Trecho apresentado:
>>>

Veríssimo, a crônica do crônico Dirigido por Angelo Defanti, que já demonstrou no cinema um íntimo interesse em mergulhar no universo literário e verborrágico do autor Luís Fernando Veríssimo, adaptando contos e livros, como recentemente “O Clube dos Anjos” (2020). Depois dessa conexão parece realizar um outro olhar para o célebre gaúcho, uma vez que muito se olha para o literato como cronista e um dos mais importantes membros vivos da literatura brasileira hoje, mas talvez não tenhamos tanto a dimensão dele como uma pessoa que essencialmente vive como qualquer outra.
Em um determinado momento “Não sei se as respostas foram boas, mas as perguntas foram”. Esta foi uma fala dita pelo escritor enquanto indagado por um entrevistador que se encarregava de realizar diversas perguntas de alto nível de complexidade, instigantes e até mesmo redundantes, isto acaba se incorporando à rotina específica e particular do escritor octogenário que concilia o ofício com a passagem dos anos e o envelhecimento incontornável. Responsável por iniciar e atrair gerações para o gosto da literatura, frequentemente é difícil escapar de idealizações, expectativas que parecem inevitáveis ante a persona calorosa do autor manifestada pela escrita cômica e de tendência universal, mas por maior que essa imagem seja, os primeiros minutos do documentário deixam claro que é importante enxergar as coisas com outro viés, afinal, estamos diante de um ser humano, como qualquer outro, com um modo de pensar, um cotidiano específico, responsabilidades e interesses.

<<<

Trechos da listagem:
>>>

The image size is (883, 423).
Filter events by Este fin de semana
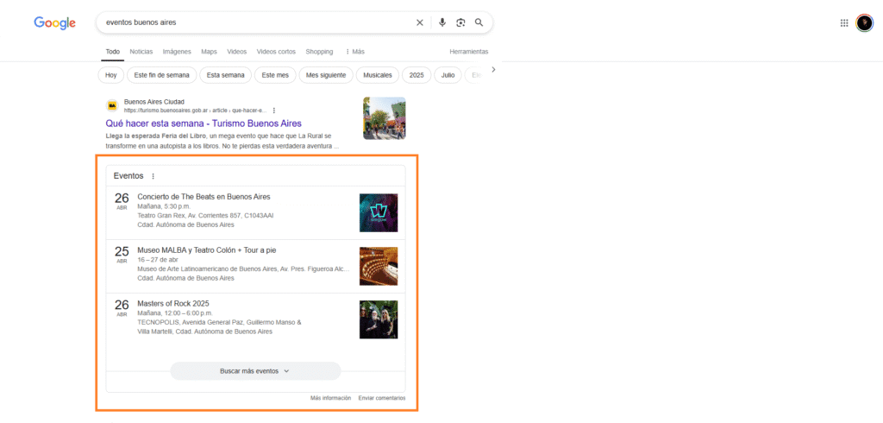click(161, 75)
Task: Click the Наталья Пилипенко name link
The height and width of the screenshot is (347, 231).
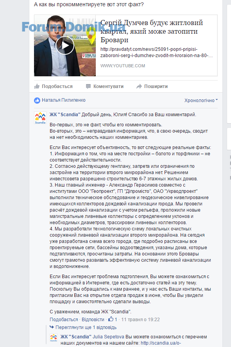Action: [64, 100]
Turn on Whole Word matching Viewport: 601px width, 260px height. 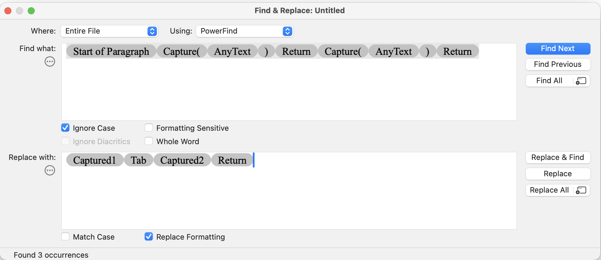(149, 141)

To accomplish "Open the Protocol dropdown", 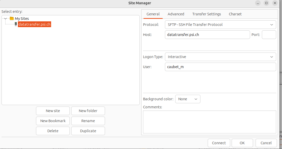I will [220, 25].
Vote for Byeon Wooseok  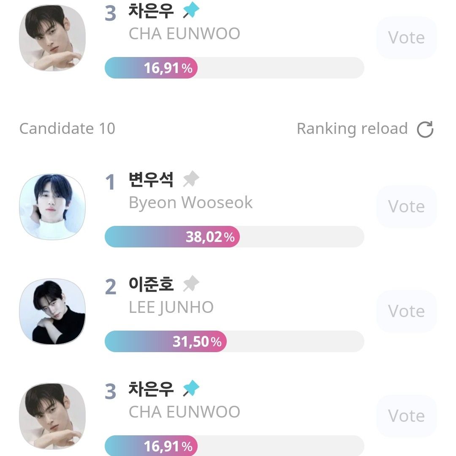point(406,206)
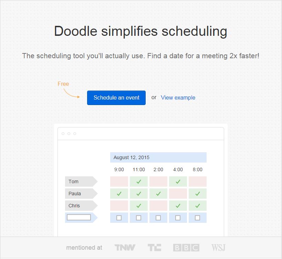Viewport: 282px width, 259px height.
Task: Click Tom's red unavailable cell under 9:00
Action: [119, 182]
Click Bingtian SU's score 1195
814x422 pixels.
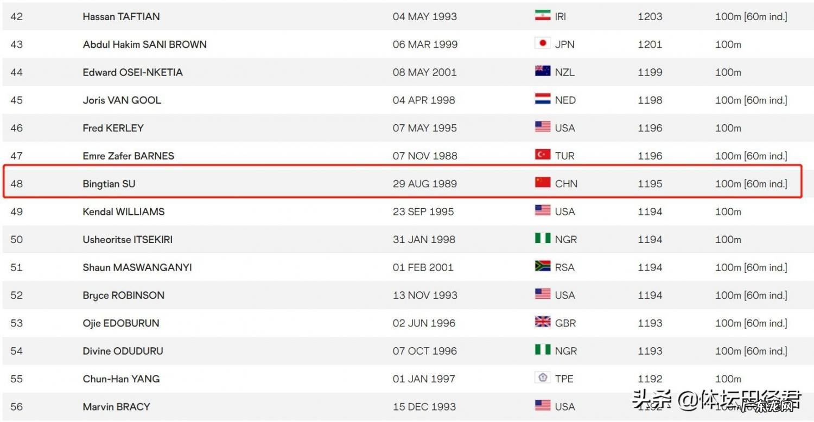[x=650, y=184]
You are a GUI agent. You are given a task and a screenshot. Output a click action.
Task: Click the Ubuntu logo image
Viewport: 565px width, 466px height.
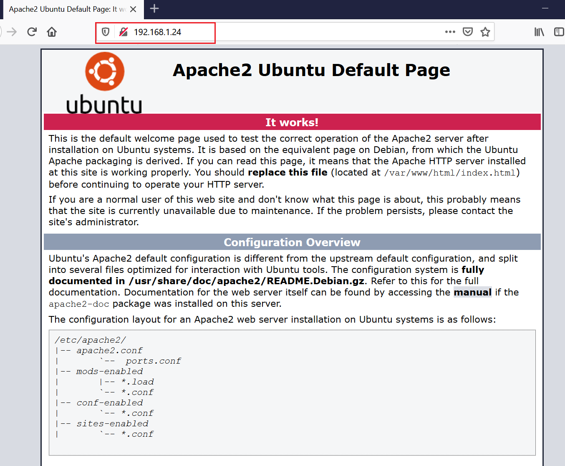coord(104,82)
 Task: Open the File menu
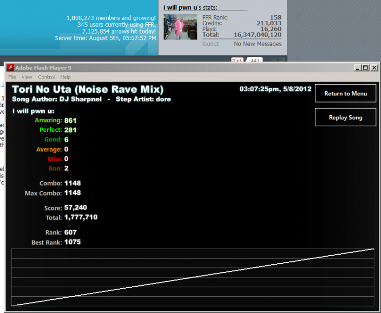(12, 77)
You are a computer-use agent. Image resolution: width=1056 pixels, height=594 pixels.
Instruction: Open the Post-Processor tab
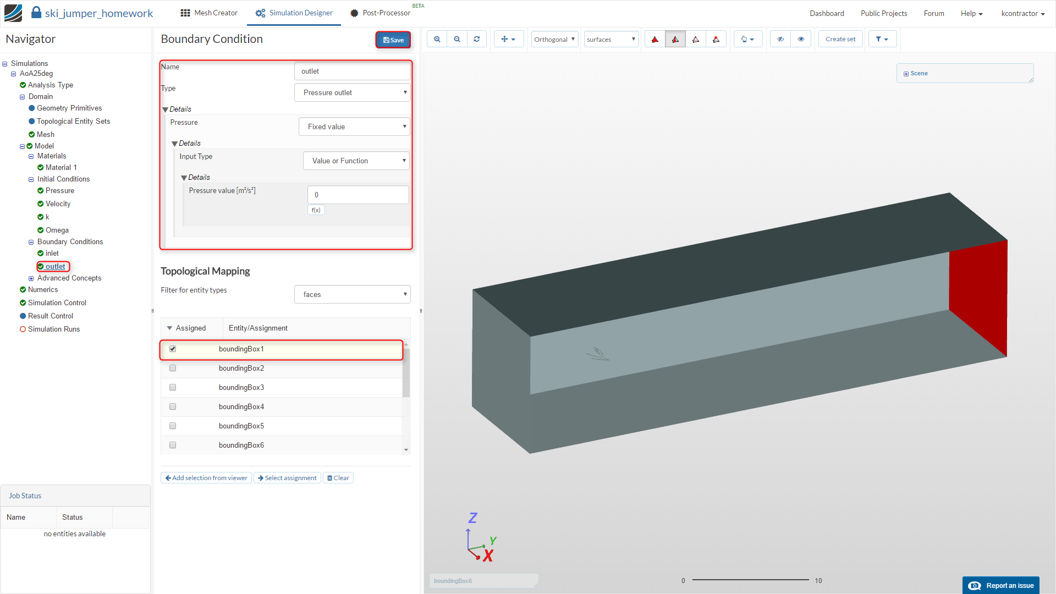coord(380,13)
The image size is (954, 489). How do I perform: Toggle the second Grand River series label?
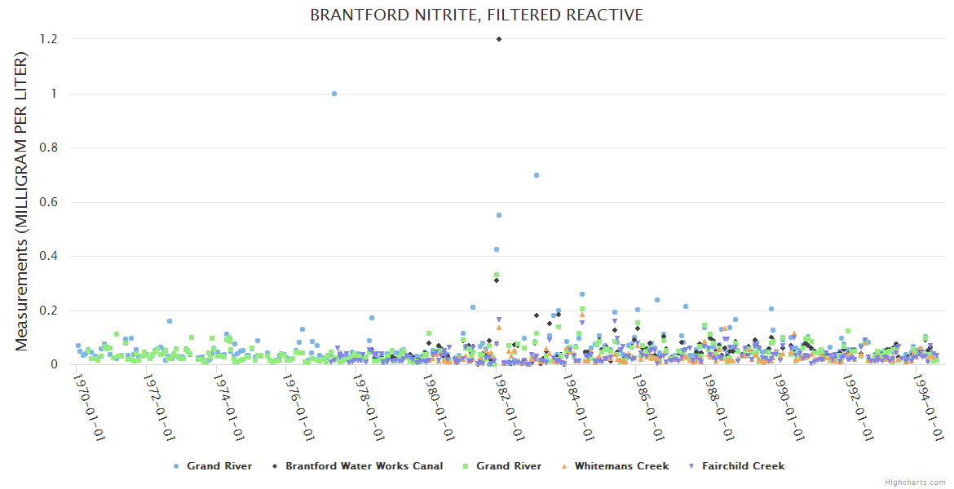tap(509, 466)
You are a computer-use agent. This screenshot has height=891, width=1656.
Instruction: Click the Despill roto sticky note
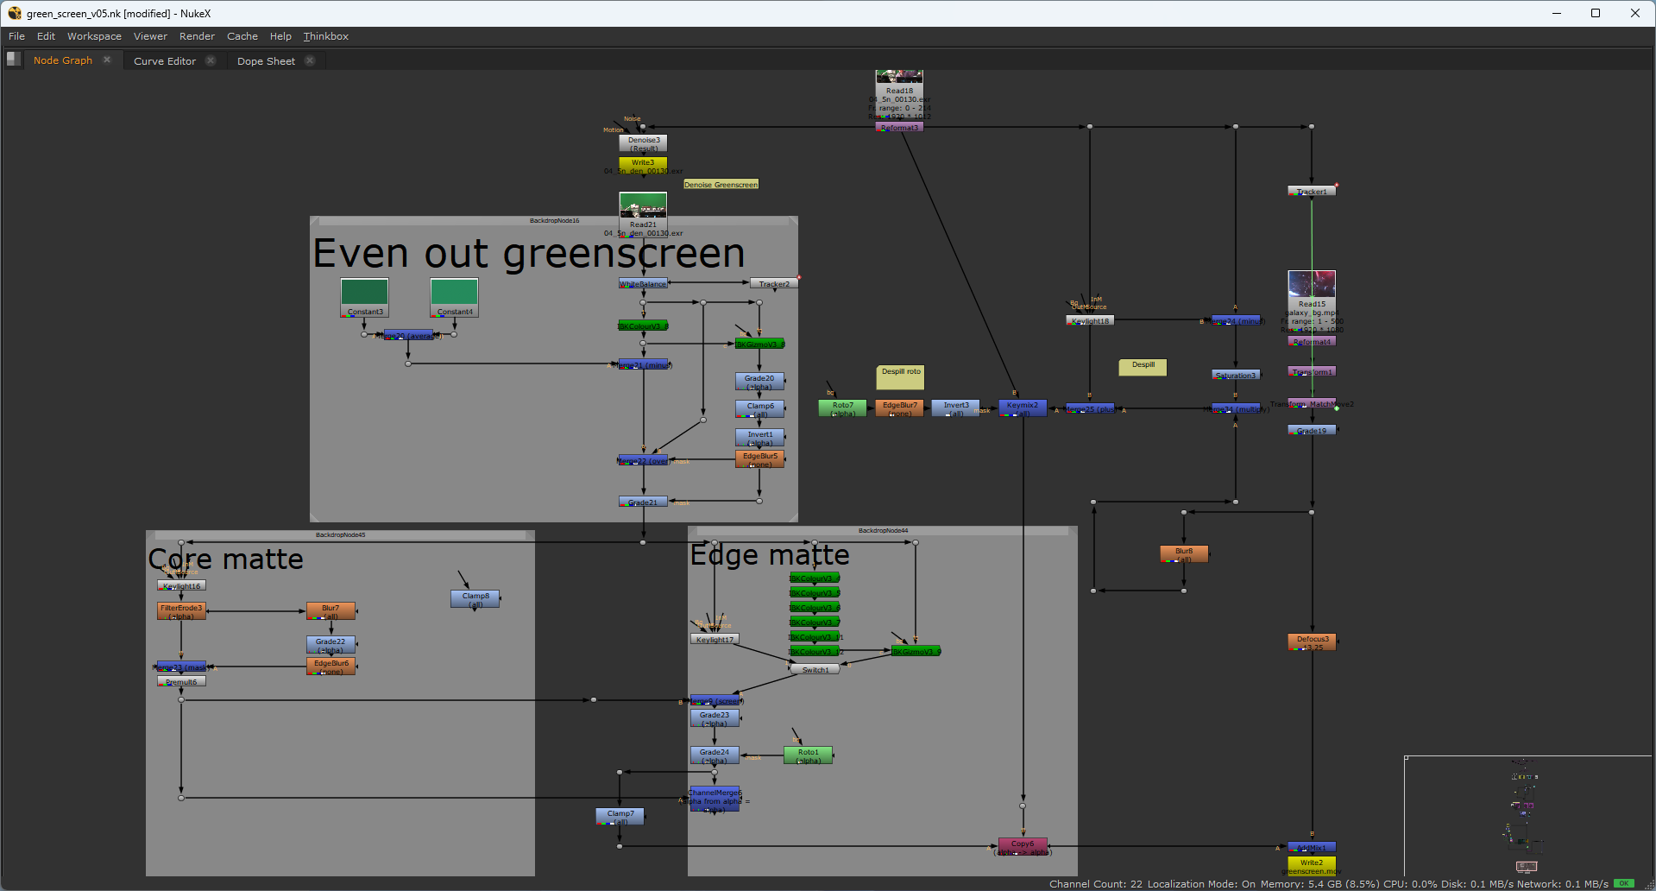(900, 376)
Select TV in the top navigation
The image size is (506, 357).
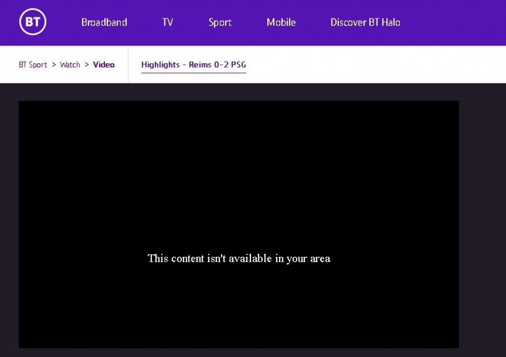pyautogui.click(x=168, y=22)
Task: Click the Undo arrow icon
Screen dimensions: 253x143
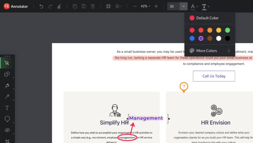Action: click(41, 6)
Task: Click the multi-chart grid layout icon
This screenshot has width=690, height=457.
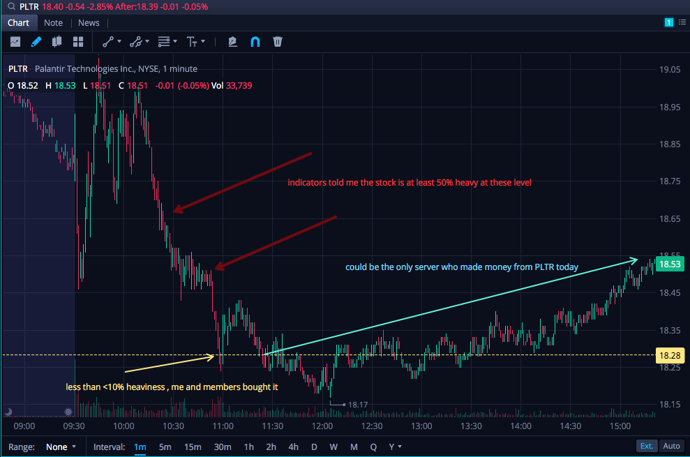Action: 78,42
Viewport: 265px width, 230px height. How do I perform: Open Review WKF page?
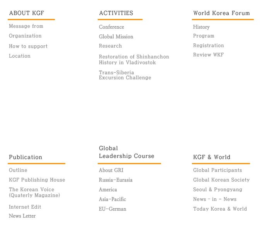208,55
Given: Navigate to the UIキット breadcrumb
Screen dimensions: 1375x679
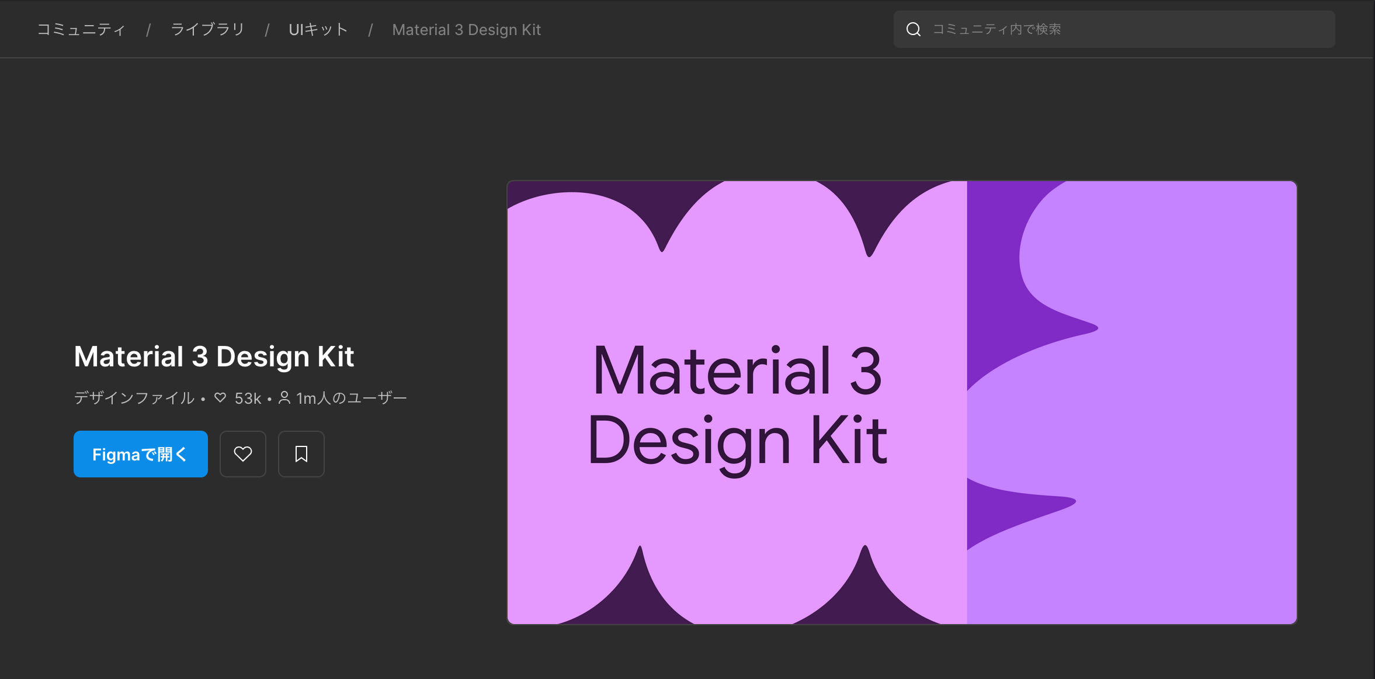Looking at the screenshot, I should pyautogui.click(x=318, y=29).
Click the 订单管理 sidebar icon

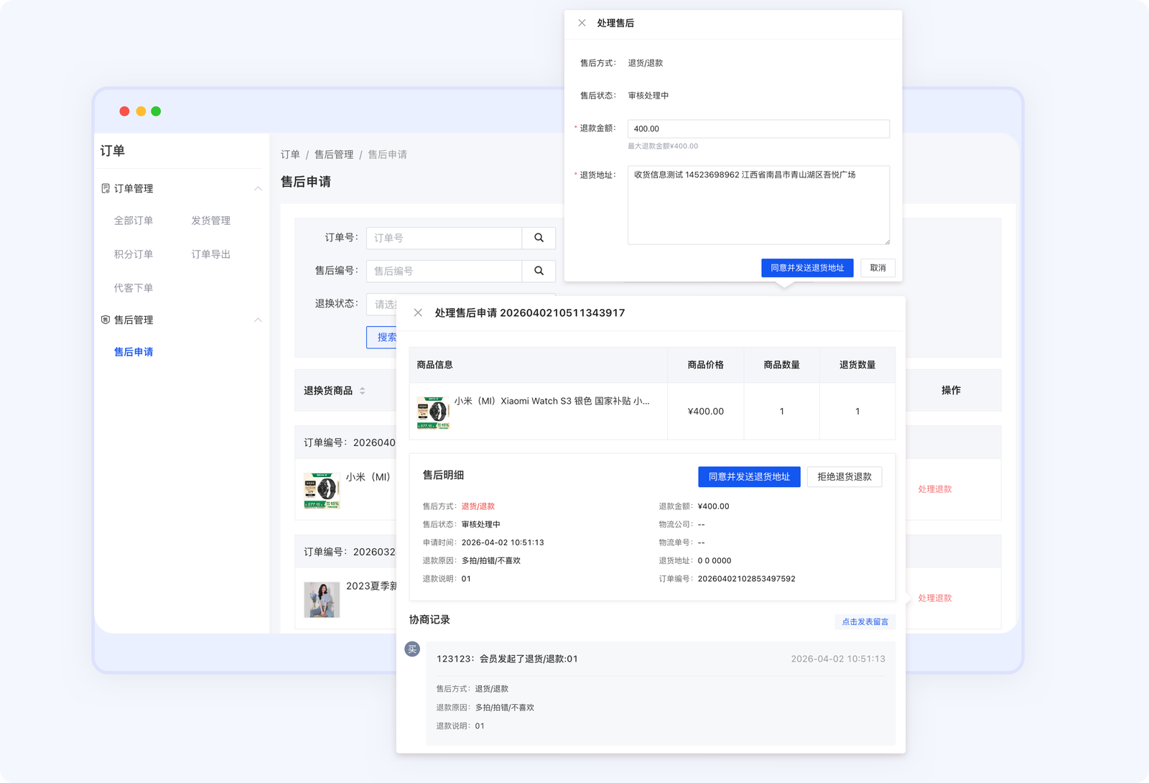[105, 189]
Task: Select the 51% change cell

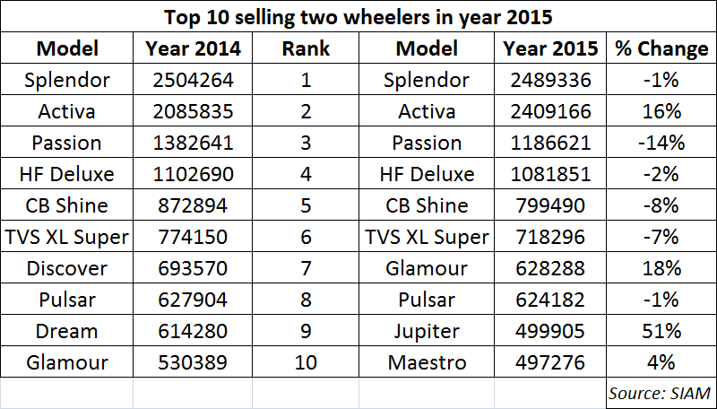Action: (x=661, y=331)
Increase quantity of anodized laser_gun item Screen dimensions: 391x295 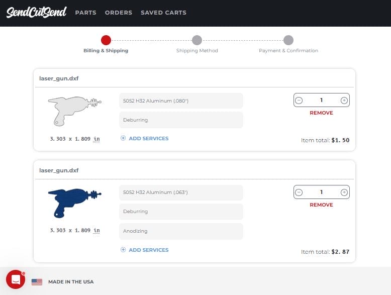pyautogui.click(x=344, y=192)
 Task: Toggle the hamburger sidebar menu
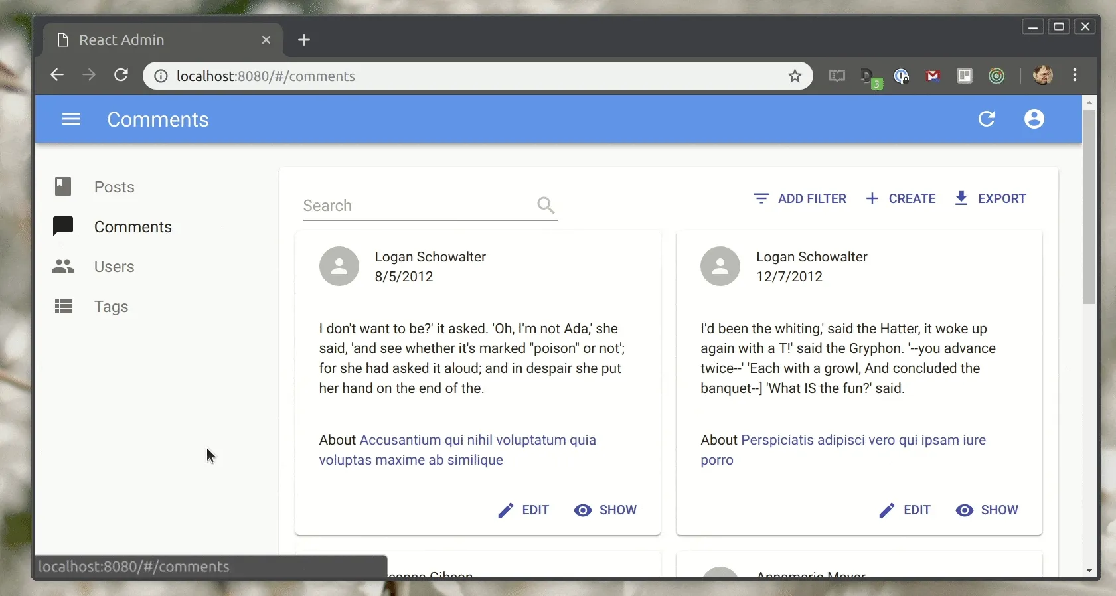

<<<

O que se pede:
A) Repita, sem nenhuma alteração, todo o texto sobre Veríssimo desde "Veríssimo, a crônica" até "como qualquer outra.".
B) Prossiga o texto sobre Veríssimo a partir do ponto em que ele termina.
A listagem é um material à parte, sem relação com o texto sobre Veríssimo.

Os resultados:
A)
Veríssimo, a crônica do crônico Dirigido por Angelo Defanti, que já demonstrou no cinema um íntimo interesse em mergulhar no universo literário e verborrágico do autor Luís Fernando Veríssimo, adaptando contos e livros, como recentemente “O Clube dos Anjos” (2020). Depois dessa conexão parece realizar um outro olhar para o célebre gaúcho, uma vez que muito se olha para o literato como cronista e um dos mais importantes membros vivos da literatura brasileira hoje, mas talvez não tenhamos tanto a dimensão dele como uma pessoa que essencialmente vive como qualquer outra.

B)
A compreensão e ênfase dessas perspectivas parecem ser o ponto central do documentário mais do que a imagem que temos em relação a este sobrenome, a relevância, também do parentesco (pois estamos diante do filho do também celebrado escritor, Érico Veríssimo), estamos diante da observação da rotina de Luís Fernando, um homem a 15 dias de completar 80 anos, um sujeito taciturno, metódico e que não esconde o gosto pelas artes, começando por uma decoração clássica recheada de quadros minuciosamente organizados e coerentemente harmonizados no interior, com muitos livros, frequentemente ele escuta músicas consultando a capa do próprio álbum, a leitura de jornais. o gosto pelo futebol, e em especial a idolatria pelo Sport Clube Internacional de Porto Alegre se faz presente, mas não é só de gostos que vive o autor, que encontra espaço para a família e atenção aos netos, a esposa, e claro, para o próprio ofício de escrever que se resume a uma concentração imprescindível e a necessidade de um silêncio sepulcral. Também existe o espaço de contato com a esposa e os netos. E também espaço para o cuidado pessoal com procedimentos fisioterápicos rotineiros.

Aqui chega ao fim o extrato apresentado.